**Request**
Reproduce verbatim the stretch of the records from their first line through the line containing "Looking at the screenshot, I should pos(1527,56).", and include nothing beyond it.

--- BEGIN ---

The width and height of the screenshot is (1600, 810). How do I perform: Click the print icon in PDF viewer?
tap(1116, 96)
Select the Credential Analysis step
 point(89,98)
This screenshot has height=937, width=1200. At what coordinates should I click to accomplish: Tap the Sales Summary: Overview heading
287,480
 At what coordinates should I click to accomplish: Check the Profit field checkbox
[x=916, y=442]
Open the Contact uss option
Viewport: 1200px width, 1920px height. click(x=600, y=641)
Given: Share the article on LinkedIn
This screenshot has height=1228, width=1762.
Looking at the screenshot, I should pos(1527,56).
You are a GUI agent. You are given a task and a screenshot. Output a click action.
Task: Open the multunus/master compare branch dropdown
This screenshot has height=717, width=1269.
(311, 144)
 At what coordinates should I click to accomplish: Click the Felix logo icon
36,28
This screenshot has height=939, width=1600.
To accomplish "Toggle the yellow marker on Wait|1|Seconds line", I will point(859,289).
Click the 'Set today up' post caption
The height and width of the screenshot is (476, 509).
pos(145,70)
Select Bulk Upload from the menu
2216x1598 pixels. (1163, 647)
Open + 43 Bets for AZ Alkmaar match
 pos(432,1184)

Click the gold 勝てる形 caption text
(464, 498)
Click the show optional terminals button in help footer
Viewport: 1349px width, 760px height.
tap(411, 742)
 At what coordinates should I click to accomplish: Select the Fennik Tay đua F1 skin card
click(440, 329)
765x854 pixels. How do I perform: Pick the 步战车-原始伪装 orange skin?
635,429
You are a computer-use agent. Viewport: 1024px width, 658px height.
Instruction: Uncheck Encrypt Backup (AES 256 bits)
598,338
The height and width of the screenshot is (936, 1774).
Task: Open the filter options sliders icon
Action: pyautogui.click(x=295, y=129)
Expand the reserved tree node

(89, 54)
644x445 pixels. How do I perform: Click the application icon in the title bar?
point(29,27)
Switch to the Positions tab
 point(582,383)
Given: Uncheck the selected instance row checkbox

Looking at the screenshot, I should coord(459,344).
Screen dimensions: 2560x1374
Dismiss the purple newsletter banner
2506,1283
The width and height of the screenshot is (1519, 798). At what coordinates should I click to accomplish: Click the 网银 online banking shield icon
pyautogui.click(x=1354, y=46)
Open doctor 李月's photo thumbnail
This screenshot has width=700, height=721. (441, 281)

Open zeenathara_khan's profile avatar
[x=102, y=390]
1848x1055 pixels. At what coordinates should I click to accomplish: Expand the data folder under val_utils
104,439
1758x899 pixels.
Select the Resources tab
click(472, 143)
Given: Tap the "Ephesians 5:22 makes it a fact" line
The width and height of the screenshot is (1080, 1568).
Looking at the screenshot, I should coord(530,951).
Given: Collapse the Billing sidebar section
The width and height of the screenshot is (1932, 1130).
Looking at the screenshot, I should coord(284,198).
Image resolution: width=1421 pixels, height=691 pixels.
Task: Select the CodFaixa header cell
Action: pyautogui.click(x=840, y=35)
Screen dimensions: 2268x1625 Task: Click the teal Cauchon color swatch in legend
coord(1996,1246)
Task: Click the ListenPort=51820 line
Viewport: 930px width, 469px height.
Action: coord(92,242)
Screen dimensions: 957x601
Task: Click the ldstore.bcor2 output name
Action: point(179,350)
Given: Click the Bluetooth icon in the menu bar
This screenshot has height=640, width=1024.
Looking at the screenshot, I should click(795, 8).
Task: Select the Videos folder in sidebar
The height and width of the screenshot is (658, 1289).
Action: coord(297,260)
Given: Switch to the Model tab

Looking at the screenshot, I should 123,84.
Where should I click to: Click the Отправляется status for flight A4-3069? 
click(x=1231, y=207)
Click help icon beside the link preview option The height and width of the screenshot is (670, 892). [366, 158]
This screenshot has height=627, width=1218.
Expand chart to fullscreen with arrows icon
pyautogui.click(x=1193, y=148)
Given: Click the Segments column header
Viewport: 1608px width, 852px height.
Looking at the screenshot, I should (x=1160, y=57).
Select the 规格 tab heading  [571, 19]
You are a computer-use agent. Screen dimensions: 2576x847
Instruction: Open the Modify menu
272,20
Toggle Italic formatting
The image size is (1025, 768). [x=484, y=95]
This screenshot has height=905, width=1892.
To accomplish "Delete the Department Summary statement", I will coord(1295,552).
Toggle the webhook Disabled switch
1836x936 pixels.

--- END ---

**Result below**
The width and height of the screenshot is (1600, 810). How do I perform: Click the print icon in PDF viewer?
tap(1116, 96)
Select the Credential Analysis step
 point(89,98)
This screenshot has height=937, width=1200. At what coordinates should I click to accomplish: Tap the Sales Summary: Overview heading
287,480
 At what coordinates should I click to accomplish: Check the Profit field checkbox
[x=916, y=442]
Open the Contact uss option
Viewport: 1200px width, 1920px height. click(x=600, y=641)
Given: Share the article on LinkedIn
This screenshot has height=1228, width=1762.
Looking at the screenshot, I should pos(1527,56).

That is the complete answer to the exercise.